I'm wondering what ever made you think that there is a connection between the nfs stale file handles and the transport endpoint problems.
To be fair ... I was thinking in my head about some plex forum posts trying to link the unRAID Plex media server crash with NFS fuse related issues and accessing large number of files.
In Retrospect these *could* be 2 unrelated issues with fuse that result in loss of NFS Access;
1). Accessing user share folders with large numbers of files via NFS => fuse triggers stale_file_handles => NFS loss of access.
2). Accessing user share folders with large numbers of files (via Remote Plex Clients or local http Consol) That triggers plex media server running in unRAID user space to access the files locally => fuse goes la la and NFS mounts to the user shares become unavailable as a side effect.

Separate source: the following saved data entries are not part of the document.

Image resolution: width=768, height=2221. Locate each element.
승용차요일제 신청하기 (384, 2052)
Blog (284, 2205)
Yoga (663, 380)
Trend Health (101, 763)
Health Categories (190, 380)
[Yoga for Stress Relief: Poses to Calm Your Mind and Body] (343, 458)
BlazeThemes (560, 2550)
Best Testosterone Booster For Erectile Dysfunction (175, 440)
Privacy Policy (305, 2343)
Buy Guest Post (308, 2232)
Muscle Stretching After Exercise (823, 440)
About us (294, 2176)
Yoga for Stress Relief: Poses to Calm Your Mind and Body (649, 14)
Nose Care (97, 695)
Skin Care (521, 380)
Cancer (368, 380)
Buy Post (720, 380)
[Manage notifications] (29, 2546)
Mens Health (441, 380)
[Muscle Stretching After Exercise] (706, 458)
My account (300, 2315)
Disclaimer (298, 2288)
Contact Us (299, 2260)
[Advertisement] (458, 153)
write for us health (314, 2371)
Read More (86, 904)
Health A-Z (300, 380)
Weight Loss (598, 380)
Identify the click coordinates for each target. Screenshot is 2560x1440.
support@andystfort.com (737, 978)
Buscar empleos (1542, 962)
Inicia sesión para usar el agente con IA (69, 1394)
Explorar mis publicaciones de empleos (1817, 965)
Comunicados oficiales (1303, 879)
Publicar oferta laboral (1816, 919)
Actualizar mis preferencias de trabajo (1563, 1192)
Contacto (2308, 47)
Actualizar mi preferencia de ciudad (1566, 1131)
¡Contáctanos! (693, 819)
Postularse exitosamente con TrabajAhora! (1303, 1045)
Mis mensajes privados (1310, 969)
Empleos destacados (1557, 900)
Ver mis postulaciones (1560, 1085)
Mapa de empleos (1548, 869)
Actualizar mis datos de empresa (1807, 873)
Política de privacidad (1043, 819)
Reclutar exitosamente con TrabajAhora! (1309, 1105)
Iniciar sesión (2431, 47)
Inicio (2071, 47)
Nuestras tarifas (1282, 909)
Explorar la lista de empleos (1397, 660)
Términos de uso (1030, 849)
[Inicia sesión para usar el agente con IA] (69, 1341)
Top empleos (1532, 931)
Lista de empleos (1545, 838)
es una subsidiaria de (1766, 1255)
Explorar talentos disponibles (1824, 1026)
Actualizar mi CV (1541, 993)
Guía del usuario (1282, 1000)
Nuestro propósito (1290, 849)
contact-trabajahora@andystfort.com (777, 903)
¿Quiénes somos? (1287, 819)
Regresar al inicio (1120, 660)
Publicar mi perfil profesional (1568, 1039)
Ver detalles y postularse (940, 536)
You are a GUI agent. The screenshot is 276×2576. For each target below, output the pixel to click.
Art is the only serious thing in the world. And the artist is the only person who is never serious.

I can trigger the problem with the following load in 5min 58 sec where I believe that PID 15887 was plex media server
21178 shfs_getattr: ,PID: 15887
20206 shfs_write: ,PID: 19517
20206 shfs_getxattr: ,PID: 19517
18418 shfs_getxattr: ,PID: 15887
8900 shfs_read: ,PID: 15887
7292 shfs_release: ,PID: 0
5640 shfs_getattr: ,PID: 19490
4914 shfs_getattr: ,PID: 19344
4560 shfs_open: ,PID: 15887
4555 shfs_flush: ,PID: 15887
3517 shfs_getattr: ,PID: 19350
3154 shfs_getattr: ,PID: 15942
2376 shfs_read: ,PID: 19490
2284 shfs_open: ,PID: 19490
2284 shfs_flush: ,PID: 19490
2208 shfs_readdir: ,PID: 15887
812 shfs_readdir: ,PID: 19490
I have emailed the log file to Tom (thanks for your help m8 its appreciated).
I'll download the source for fuse and start to educate myself about it;
One thing I have spotted is that just before fuse appears to barf .. there is a lot of the following syslog entries;
Jun 7 11:52:38 unRAID shfs/user: assign_disk_high_water: disk1 size 122092910 free 68001250
Jun 7 11:52:38 unRAID shfs/user: assign_disk_high_water: disk2 size 122092910 free 93972738
Jun 7 11:52:38 unRAID shfs/user: assign_disk: disk_path: /mnt/disk1
#####################################
UPDATE: SOLVED ?
It looks like its *not* Plex Media Servers access to the Folders with large number of files in it that triggers the plex\fuse problem.
Its Plex Media servers "own" access to its own local cache that triggers the problem when accessing the phototranscoder cache;
plex/tmp/Library/Application Support/Plex Media Server/Cache/PhotoTranscoder/
It seems to be a problem when plex tries to write to the fuse user share
"shfs_create: real_path"
This is what happens just before the NFS\Fuse loss of access and Plex hang\crash, all this activity happened in 1 second in the plex transcoder cache folder (user share)
10 shfs/user:,shfs_create:,pid:
10 shfs/user:,shfs_create:,real_path:
16 shfs/user:,shfs_flush:,pid:
31 shfs/user:,shfs_getattr:,lookup:
64 shfs/user:,shfs_getattr:,pid:
9 shfs/user:,shfs_getxattr:,getxattr:
9 shfs/user:,shfs_getxattr:,pid:
10 shfs/user:,shfs_open:,pid:
16 shfs/user:,shfs_release:,pid:
6 shfs/user:,shfs_rename:,pid:
10 shfs/user:,shfs_truncate:,pid:
9 shfs/user:,shfs_write:,pid:
>> When I configure plex media server's library and temp folders at the native disk mount
/mnt/disk1/plex/tmp/Library instead of /mnt/user/plex/tmp/Library
/mnt/disk1/plex/tmp instead of /mnt/user/plex/tmp
I can no longer recreate the problem of fuse user shares going la la and killing the NFS mounts ! Yea :-)
All I have to do now is run fuse in debug and see why plex is able to killl the user share with seemingly such little activity !!!!